La única otra perspectiva alegre era el barco. Sólo iba a rescatar del infierno a unos cuantos millares de refugiados, una fracción insignificante del total, pero el caso es que iban a ser rescatados y transportados a un mundo mejor, con perspectivas de futuro felices y prometedoras.

Cuando no estaba conduciendo la furgoneta, Linda trabajaba con ahínco en la distribución de los camarotes, y al final lo resolvió y lo terminó todo justo a tiempo para el embarque.
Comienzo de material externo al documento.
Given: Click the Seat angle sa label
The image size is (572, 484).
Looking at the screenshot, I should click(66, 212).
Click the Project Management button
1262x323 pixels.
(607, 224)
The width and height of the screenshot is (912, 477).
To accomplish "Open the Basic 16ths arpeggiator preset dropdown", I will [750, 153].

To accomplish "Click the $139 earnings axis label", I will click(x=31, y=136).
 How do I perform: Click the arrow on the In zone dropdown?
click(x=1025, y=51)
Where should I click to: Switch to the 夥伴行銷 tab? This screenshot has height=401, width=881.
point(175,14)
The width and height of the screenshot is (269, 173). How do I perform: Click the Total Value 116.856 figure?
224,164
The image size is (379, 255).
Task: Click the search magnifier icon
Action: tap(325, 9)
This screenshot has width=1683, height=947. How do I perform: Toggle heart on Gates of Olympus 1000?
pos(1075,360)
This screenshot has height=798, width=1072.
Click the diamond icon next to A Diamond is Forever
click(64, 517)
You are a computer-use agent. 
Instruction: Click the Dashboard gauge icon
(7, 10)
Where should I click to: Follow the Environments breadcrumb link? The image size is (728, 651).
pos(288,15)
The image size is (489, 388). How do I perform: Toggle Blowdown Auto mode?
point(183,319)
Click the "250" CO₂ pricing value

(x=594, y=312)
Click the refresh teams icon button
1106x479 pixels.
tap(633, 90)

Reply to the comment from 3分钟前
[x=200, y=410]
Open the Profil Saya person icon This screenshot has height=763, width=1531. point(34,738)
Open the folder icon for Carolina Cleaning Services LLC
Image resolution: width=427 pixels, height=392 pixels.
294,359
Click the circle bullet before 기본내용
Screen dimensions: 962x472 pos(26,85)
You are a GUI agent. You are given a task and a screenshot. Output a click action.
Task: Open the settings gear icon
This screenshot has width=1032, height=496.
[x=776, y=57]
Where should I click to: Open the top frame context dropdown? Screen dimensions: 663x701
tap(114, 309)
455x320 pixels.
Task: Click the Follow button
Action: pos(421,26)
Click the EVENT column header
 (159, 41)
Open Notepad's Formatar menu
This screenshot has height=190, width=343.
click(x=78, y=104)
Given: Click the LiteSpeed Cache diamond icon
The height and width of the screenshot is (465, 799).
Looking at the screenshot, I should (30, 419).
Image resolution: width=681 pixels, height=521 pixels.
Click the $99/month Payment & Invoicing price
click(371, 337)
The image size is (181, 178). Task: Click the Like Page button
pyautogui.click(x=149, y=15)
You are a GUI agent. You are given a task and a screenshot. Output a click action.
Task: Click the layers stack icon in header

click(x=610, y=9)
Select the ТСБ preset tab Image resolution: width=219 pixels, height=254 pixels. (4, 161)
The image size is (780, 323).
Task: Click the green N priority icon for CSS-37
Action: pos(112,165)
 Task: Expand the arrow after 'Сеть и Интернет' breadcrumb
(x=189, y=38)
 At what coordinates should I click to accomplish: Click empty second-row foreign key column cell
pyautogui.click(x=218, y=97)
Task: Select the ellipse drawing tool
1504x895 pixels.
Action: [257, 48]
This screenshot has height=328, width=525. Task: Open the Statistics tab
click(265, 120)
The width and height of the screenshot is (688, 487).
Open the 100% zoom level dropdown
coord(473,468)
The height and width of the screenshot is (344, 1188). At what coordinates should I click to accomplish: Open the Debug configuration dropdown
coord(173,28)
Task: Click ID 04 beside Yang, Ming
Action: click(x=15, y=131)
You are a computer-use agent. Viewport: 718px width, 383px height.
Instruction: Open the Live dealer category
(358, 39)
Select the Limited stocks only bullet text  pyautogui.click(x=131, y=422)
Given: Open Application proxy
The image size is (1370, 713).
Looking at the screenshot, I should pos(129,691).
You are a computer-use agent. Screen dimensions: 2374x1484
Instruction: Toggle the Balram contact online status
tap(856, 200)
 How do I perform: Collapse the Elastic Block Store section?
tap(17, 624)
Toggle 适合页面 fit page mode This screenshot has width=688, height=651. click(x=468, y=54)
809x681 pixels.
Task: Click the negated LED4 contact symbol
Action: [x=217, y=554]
Todos los ingleses, excepto Linda, fueron a Cette para el gran día, acompañados de dos parlamentarios y una duquesa, quienes habían dado su apoyo a la iniciativa desde Londres y habían acudido para ver el fruto de su labor. Linda se fue a Argeles en autobús para ver a Matt.

—Qué rara debe de ser la alta sociedad española —comentó Linda—, no mueve un dedo para ayudar a su propia gente, sino que lo deja todo en manos de extranjeros como nosotros.